I know what it’s like to be a successful writer. I also know what it’s like to be an unsuccessful writer. A few months ago, I was working in one of the top blogs in Africa. I was highly recognized by artists and music listeners alike. But at some point, I could no longer keep up with the career I had willingly chosen so I began to backtrack. Incessantly, I disturbed my boss that I wanted to quit writing about music. The cross had become too much to bear. He had no choice but to fire me eventually. It was a wise decision.
It wouldn’t be a ludicrous assumption if someone said I was a lazy person. I agree. Although, only to an extent. I know why I do the things I do even though sometimes I’m aware of the gargantuan consequences. I know that my mental health is in shambles and I have to do all I can manage to do in a country that constantly shits on its citizens. I am not blameless. But you see, I have to do what I have to do to survive.

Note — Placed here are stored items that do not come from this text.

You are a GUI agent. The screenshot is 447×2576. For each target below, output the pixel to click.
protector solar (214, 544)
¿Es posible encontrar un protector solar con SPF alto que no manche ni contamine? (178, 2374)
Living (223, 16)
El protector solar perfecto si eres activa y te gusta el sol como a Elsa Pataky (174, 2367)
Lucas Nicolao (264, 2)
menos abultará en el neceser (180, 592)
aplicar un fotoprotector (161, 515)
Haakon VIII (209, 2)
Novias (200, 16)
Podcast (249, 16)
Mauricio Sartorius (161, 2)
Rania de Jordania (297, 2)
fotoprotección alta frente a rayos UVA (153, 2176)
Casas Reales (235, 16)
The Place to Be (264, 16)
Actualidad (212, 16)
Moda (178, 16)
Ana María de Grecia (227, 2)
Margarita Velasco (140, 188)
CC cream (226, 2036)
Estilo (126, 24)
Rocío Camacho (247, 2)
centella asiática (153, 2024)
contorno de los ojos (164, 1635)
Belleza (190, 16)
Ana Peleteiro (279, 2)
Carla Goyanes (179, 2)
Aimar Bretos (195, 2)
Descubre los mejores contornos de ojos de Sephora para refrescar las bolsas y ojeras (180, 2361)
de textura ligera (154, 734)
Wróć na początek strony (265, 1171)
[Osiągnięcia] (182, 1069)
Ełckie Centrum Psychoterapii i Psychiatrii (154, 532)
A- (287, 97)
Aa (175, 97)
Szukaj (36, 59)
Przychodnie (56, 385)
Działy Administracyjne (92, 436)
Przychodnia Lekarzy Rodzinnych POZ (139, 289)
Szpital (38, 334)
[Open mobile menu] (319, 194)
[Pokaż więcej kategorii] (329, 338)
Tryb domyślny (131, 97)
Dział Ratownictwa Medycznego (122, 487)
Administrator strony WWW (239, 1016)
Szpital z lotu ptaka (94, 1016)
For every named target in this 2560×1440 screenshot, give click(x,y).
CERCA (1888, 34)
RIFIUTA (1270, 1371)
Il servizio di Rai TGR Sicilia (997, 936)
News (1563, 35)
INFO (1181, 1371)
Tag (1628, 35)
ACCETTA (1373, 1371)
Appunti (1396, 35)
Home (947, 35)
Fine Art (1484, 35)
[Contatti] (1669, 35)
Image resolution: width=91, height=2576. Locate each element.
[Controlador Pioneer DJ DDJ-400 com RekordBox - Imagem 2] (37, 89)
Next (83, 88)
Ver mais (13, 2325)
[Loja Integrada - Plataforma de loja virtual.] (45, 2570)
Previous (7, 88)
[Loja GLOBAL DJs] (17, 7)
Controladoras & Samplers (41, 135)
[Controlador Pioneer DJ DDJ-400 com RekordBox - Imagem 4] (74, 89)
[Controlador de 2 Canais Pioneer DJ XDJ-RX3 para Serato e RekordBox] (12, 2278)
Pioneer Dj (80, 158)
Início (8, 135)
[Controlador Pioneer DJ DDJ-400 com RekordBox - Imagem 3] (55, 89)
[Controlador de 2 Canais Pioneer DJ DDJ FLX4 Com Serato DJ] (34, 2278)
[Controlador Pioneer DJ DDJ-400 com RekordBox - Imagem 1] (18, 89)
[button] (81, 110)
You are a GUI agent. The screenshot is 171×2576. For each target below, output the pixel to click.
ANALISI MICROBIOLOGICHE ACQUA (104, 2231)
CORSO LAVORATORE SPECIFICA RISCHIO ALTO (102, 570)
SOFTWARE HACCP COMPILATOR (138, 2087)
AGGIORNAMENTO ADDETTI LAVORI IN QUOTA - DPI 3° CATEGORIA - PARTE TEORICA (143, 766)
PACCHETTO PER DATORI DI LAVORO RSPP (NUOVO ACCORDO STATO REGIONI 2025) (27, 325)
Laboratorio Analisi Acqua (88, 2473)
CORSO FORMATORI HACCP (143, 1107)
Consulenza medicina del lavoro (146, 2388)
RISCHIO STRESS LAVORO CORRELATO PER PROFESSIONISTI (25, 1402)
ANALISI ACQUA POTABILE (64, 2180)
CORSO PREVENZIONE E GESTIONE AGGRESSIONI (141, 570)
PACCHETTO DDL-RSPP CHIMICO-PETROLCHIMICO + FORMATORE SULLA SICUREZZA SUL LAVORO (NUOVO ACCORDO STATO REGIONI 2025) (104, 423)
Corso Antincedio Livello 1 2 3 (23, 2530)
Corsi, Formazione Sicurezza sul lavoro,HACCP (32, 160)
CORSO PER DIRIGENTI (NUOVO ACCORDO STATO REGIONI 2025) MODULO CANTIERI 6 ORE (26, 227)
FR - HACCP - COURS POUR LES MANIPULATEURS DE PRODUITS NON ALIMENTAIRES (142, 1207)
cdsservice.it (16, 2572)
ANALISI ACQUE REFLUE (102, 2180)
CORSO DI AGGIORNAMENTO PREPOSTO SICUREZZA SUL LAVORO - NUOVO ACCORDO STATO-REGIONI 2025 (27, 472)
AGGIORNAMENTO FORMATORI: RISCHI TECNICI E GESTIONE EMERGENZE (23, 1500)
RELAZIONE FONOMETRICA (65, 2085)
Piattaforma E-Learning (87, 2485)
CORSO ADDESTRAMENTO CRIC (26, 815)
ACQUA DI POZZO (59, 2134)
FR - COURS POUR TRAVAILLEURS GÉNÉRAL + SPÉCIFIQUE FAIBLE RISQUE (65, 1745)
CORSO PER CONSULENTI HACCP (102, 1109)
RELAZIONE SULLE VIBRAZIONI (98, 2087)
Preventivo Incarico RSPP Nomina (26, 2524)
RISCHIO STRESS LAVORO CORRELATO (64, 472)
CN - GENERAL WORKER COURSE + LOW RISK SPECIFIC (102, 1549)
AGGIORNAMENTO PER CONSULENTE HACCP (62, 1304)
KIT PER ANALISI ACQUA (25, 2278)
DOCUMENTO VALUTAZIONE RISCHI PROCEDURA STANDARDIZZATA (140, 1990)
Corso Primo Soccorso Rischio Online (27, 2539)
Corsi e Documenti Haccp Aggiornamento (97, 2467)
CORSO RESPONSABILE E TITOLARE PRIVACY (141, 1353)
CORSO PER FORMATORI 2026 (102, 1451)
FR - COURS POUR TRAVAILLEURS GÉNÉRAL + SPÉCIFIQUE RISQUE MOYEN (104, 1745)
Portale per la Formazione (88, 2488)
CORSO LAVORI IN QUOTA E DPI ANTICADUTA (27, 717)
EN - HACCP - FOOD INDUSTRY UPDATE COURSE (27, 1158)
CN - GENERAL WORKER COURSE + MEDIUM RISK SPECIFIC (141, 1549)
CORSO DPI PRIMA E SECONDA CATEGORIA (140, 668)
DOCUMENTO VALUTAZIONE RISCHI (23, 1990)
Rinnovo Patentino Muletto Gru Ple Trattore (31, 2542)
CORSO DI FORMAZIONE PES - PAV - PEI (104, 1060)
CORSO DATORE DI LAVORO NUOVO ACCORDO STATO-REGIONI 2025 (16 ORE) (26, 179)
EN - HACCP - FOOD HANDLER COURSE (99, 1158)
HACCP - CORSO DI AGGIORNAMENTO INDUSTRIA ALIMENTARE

Writing has helped me. Writing has also ruined me. I guess everything must have a balance. I’m not allowed to enjoy the benefits alone; I must also be burned by the incense of the very thing that saves me. It might sound like some premium okoto — maybe it is — but I assure you that there’s some truth to it. Not that it’s so special but I write fast. I can write an article in minutes. I have often said that writing the words isn’t where the problem is, it’s the nitpicking that is inevitable. I have to ensure that whatever I have written is clear enough for the audience.
Writing for a living means that I have to do this often. That’s where the real battle is. My mind is always buzzing with thoughts. And thoughts are distracting. I spend a lot of time trying to avoid the distraction and that’s a distraction too. So, my life is full of distractions. It is impossible to survive as a writer if your life is full of distractions. This is the battle I must fight if I want to enjoy the benefits of writing. I thought I was ready before but I broke down. I broke down badly.
I have found an alternative. This alternative doesn’t appear to be reliable. I want to write without doing a lot of nitpicking. Write down the thoughts as they come. It is achievable but I’m crippled by the fear that my thoughts might not come out (in writing) as coherently as I’d like. I’m going to give it a shot. I have said it several times that I want to write down my thoughts and post them on any of my platforms. So, I guess the time has finally come. Hopefully, they make some sense to the reader.
I have been struggling financially. However, that has only increased my urge to create. I wish I didn’t have to worry about my responsibilities as an adult. Maybe I would post more short stories. I have a dream to do that someday. For now, I’m going to just try to publish more. I’m glad I can share my thoughts with you. The good and the bad. It is all of what makes me who I am. Thank you for the endless support.
I have also decided that I’ll chase my dream of being a music journalist. I’m going to write more about musicians, songwriters, producers, investors, and the power players making impact in the Nigerian music industry. I have decided to use the gift I have been blessed with.